Story highlights

Kenneth Bae and Matthew Todd Miller are the latest Americans released from North Korea

North Korea released Jeffrey Fowle last month; he had hoped Bae, Miller would be with him

Fowle says he would tell the newly released Americans "to keep the faith"

Another former N. Korean detainee, Euna Lee, says the 2 probably want "mundane days"

(CNN) —  

Jeffrey Fowle never met Kenneth Bae and Matthew Todd Miller. But he’s been in their shoes.

Just three weeks ago, Fowle – like his fellow Americans, Bae and Miller – was detained in North Korea. Within a half-hour of his release, he was on a plane leaving the isolated East Asian nation.

“On the ride to the airport … I was hoping they’d be on the plane as well,” Fowle said Saturday. “I got there, and they said I was the only one coming home.”

No more. On Saturday, the U.S. government announced that Bae and Miller will soon be joining Fowle on American soil after being released.

Now in Ohio, Fowle wonders why it didn’t happen sooner and why he was let go first, despite the fact Bae and Miller were detained before him.

“Kenneth Bae and Matthew Miller should have been released before I was,” Fowle told CNN. “But I’m glad to hear that they’re on their way home.”

It’s too early to say what their lives will be like back home. Miller has been held since April. For Bae, it has been nearly two years.

Euna Lee, who was released from North Korea in 2009 after being detained for 140 days, said she wanted to return not just to her home, but to normal.

“You can imagine that that doesn’t happen,” Lee said. “But that’s what, I’m sure, they want to probably have, (to) just come back to regular, mundane days.”

North Korea releases Bae, Miller

Conditions vary for detainees, but all isolated

Numerous Americans have been detained over the years in North Korea, though that’s not to say that they’ve all had identical experiences.

Of the three released in the past few weeks, it appears Bae had it worst.

The married father of three from Lynwood, Washington, moved to China in 2005. A year later, he established “Nations Tour,” a China-based tour company that specialized in tours of North Korea.

A devout Christian, Bae was in Rason, an area along the northeastern coast of North Korea, when authorities arrested him in November 2012. U.S. officials confirmed Bae’s detention the next month. The following May, he was sentenced to 15 years of hard labor for “hostile acts” against the Communist nation, and spent time in a labor camp, as well as a hospital.

And Miller got six years of hard labor in September for “acts hostile” to North Korea, all because he had ripped up his tourist visa and shouted his desire to seek asylum after arriving in the country, the state-run Korean Central News Agency reported.

Fowle received no such sentence after leaving a Bible at a club in northern North Korea, which he admitted doing.

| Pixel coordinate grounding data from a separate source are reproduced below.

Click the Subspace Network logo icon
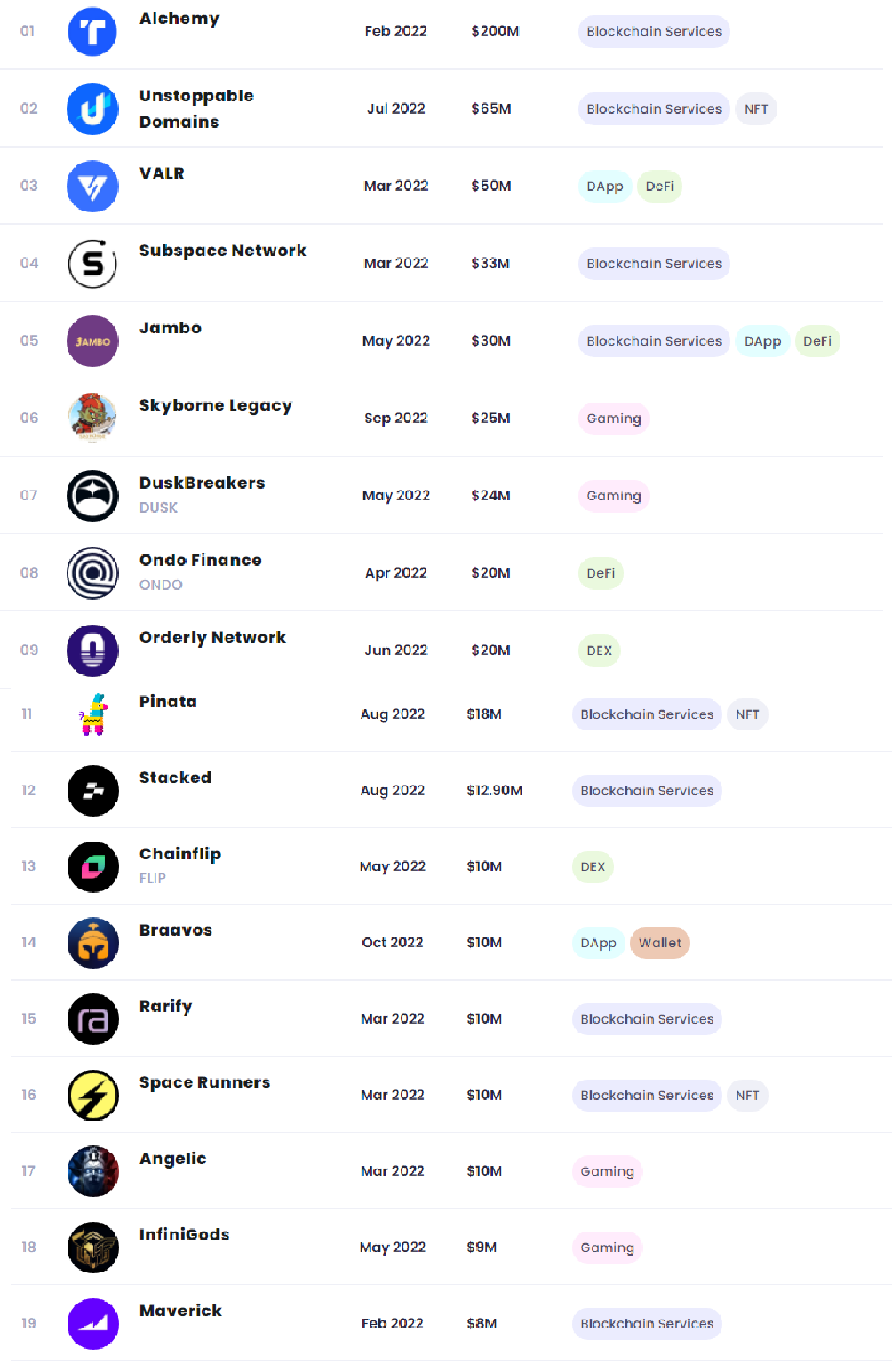Image resolution: width=892 pixels, height=1372 pixels. pos(92,264)

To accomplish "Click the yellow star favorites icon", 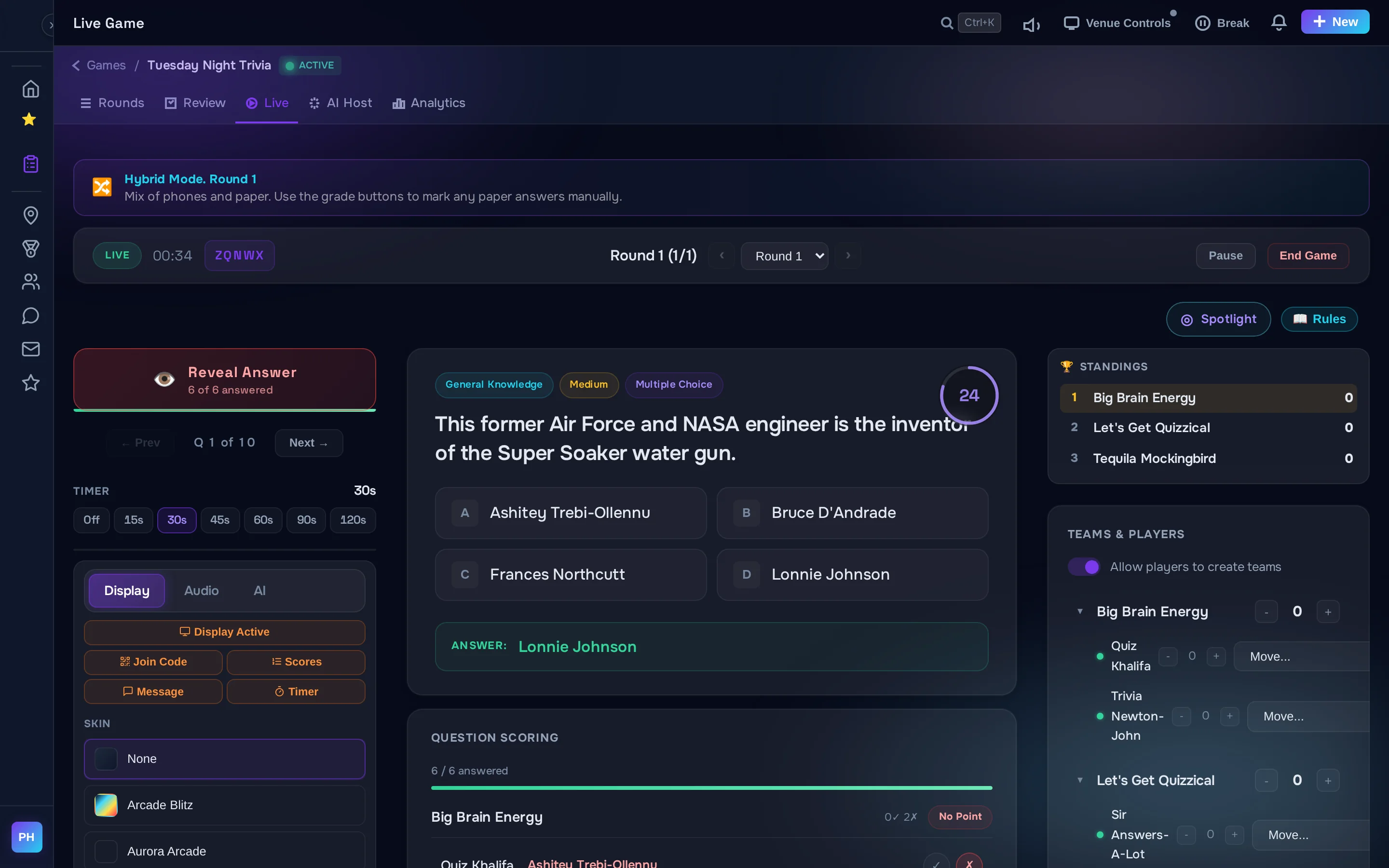I will (29, 120).
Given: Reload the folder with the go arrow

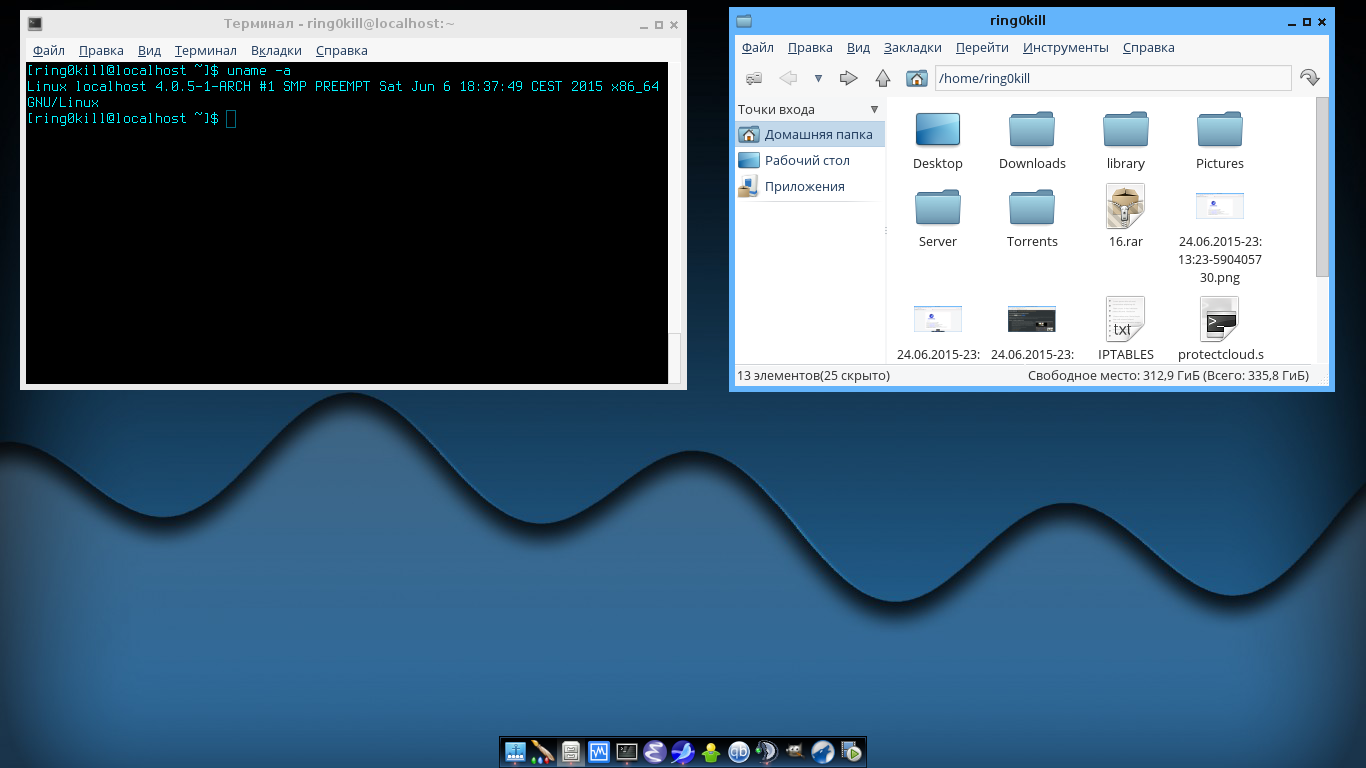Looking at the screenshot, I should [1309, 78].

While also accused of “perpetrating hostile acts,” and while he – like Bae and Miller – told CNN he signed documents admitting his guilt, Fowle said he didn’t spend time in a jail or at a labor camp. Instead, he spent time in a high-rise hotel and a hospitality center since his detention last spring.

Lee said that being cut off from the world is a major punishment in itself, with or without harsh conditions.

“Being isolated in a foreign country is very difficult,” she said. “(Having) no communication with family members or the outside world (makes) it even more hard.”

Former detainee: ‘I’d tell them to keep the faith’

Thankfully, that won’t be a struggle any more for Bae and Miller. If past releases are any indication, they’ll soon be hugging and kissing family members back in the United States, then going off to spend time with loved ones.

“What they really need is people around them (and in the public who) can continually give them positive attention, until they are fully recovered from this attention and isolation,” Lee said.

Fowle said that his transition home was eased by the fact he got his old job back home in Ohio.

That would seem impossible for Bae, who’s been gone longer and whose business was predicated on traveling to North Korea, as Fowle fully admits.

Still, he believes that both Bae and Miller – if they can survive months detained in North Korea – can survive and thrive in their return home as well.

Asked what he would say now to his two fellow Americans, Fowle said, “I’d tell them to keep the faith.”